Saúde Estudo mostra que reforço com Pfizer e Moderna são mais eficazes

Estudo mostra que reforço com Pfizer e Moderna são mais eficazes

Pesquisa feita no Reino Unido mostra que reforço pode desempenhar um papel fundamental na proteção de longo prazo

Reuters
Vacinas que usam tecnologia de RNA mensageiro são melhores para reforço

Vacinas que usam tecnologia de RNA mensageiro são melhores para reforço

Johan Nilsson/TT News Agency via Reuters - 17.02.2021

O reforço das vacinas contra a Covid-19 produzidas pela Pfizer e pela Moderna, ambas com a tecnologia de RNA, fornece maior impulso aos níveis de anticorpos quando administradas entre 10 e 12 semanas após a segunda dose, de acordo com novo estudo britânico.

O estudo "COV-Boost" foi citado por funcionários britânicos quando anunciaram que a Pfizer e a Moderna eram as preferidas para uso na campanha de reforço da nação, mas os dados só foram divulgados publicamente agora. 

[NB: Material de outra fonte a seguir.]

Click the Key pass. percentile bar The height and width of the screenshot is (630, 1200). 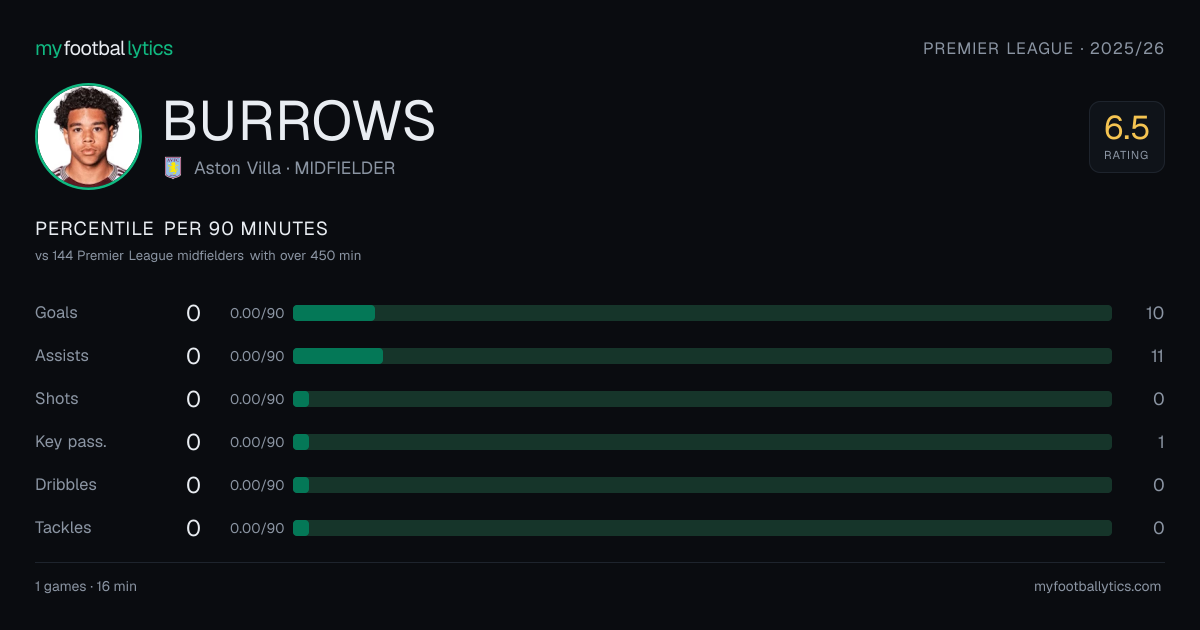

A pesquisa descobriu que seis dos sete reforços examinaram a imunidade aumentada após a vacinação inicial com a vacina da Pfizer-BioNTech, enquanto todos os sete aumentaram a imunidade quando administrados após duas doses da vacina da AstraZeneca.

"Uma terceira dose será eficaz para muitas das vacinas que testamos e em muitas combinações diferentes", disse o professor Saul Faust, imunologista da Universidade de Southampton e líder do estudo.

O estudo, publicado na noite desta quinta-feira (2), descobriu que uma dose completa ou meia dose de Pfizer ou uma dose completa de Moderna deram um forte impulso aos níveis de anticorpos e células T, independentemente de a pessoa ter inicialmente recebido Pfizer ou AstraZeneca.

"Todos os quatro regimes de vacinação mais amplamente implantados no Reino Unido levam essencialmente aos mesmos níveis de imunidade e provavelmente são igualmente eficazes", disse a professora Eleanor Riley, imunologista da Universidade de Edimburgo. Ela acrescentou que uma mudança de política nas lacunas de reforço também foi apoiada pelos dados.

"Esses dados apoiam a decisão do JCVI (comitê de vacina) no início desta semana de antecipar as doses de reforço para três meses após a segunda vacinação."

Quando a AstraZeneca, Novavax, Janssen e CureVac foram administradas como reforços, elas aumentaram os níveis de anticorpos para ambas as vacinas iniciais, embora em um grau menor, concluíram os pesquisadoreso estudo.

No entanto, embora a Valneva (imunizante feita com vírus atenuado ainda em fase de teste na Europa), tenha aumentado os anticorpos em pessoas inicialmente vacinadas com AstraZeneca, ela não forneceu um reforço à Pfizer.

O estudo COV-Boost foi anterior à disseminação da emergente variante Ômicron, e o professor Faust disse que compartilhou amostras com a Agência de Segurança de Saúde do Reino Unido para gerar dados sobre a nova cepa. 

O estudo descobriu, no entanto, que as doses de reforço também ajudaram a gerar uma ampla resposta das células T contra as variantes Beta e Delta, que podem desempenhar um papel fundamental na proteção de longo prazo.

Um estudo separado do Imperial College London sobre como a exposição inicial ao Sars-CoV-2 molda as respostas imunológicas, também publicado na noite de quinta-feira, encontrou uma boa resposta das células T tanto para Alfa quanto para Delta após a infecção seguida de vacinação.